Oil prices edged higher on Tuesday as traders anticipated increased demand during the upcoming summer season. Concerns over potential supply disruptions in Russia and the Middle East also helped keep crude prices well-supported.
Prices hover near recent highs, but gains limited
Prices hovered near their highest levels since early May. However, further gains were constrained by a relatively strong US dollar and anticipation of additional signals regarding US interest rate policy.
Brent, WTI futures see modest increases
Brent crude oil futures for August delivery rose 0.1 percent to $86.07 per barrel, while West Texas Intermediate crude futures increased 0.1 percent to $81.72 per barrel as of 20:51 ET (00:51 GMT).

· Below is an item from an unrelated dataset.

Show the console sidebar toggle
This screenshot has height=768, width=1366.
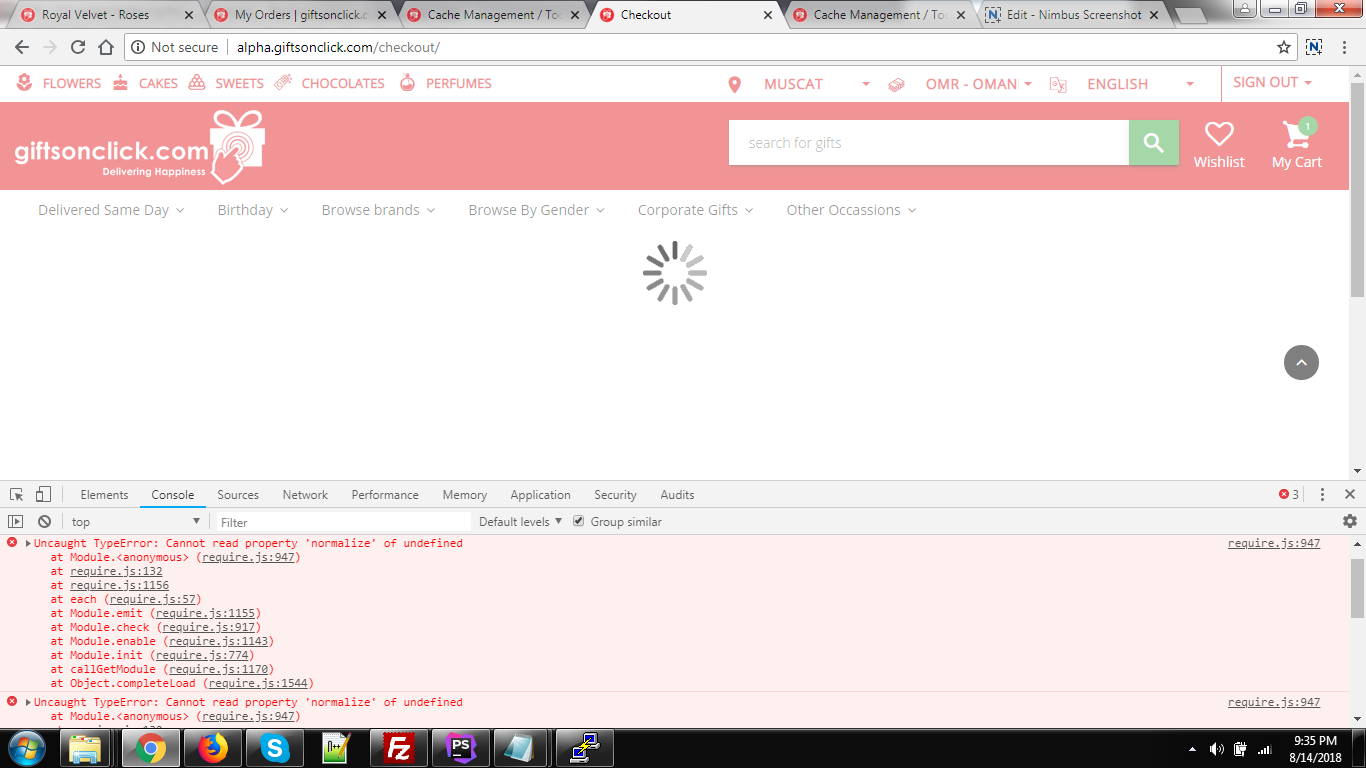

Traders bet on summer demand surge
Oil prices have advanced in recent sessions, underpinned by expectations that fuel demand will improve as travel activity picks up pace during the summer months. This notion was bolstered by recent data showing an unexpected drawdown in U.S. inventories, with gasoline stockpiles declining.
Demand recovery outlook remains uncertain
However, the extent of demand recovery in the coming months remains uncertain, especially as the U.S. economy grapples with elevated interest rates and stubborn inflation. This dynamic has supported the U.S. dollar, which in turn has limited gains in oil prices.
Read more: Oil prices dip as dollar rises, investors await key inflation data
Focus shifts to key U.S. inflation data
The focus this week will be on the key PCE price index data, which is the Federal Reserve‘s preferred inflation gauge, for further clues on the world’s largest fuel consumer.
Weakening demand seen in Europe, China
Outside the US, deteriorating economic conditions in Europe point to waning demand in the region. Doubts over a recovery in China’s economy also lingered, as traders awaited additional stimulus measures from the world’s biggest oil importer.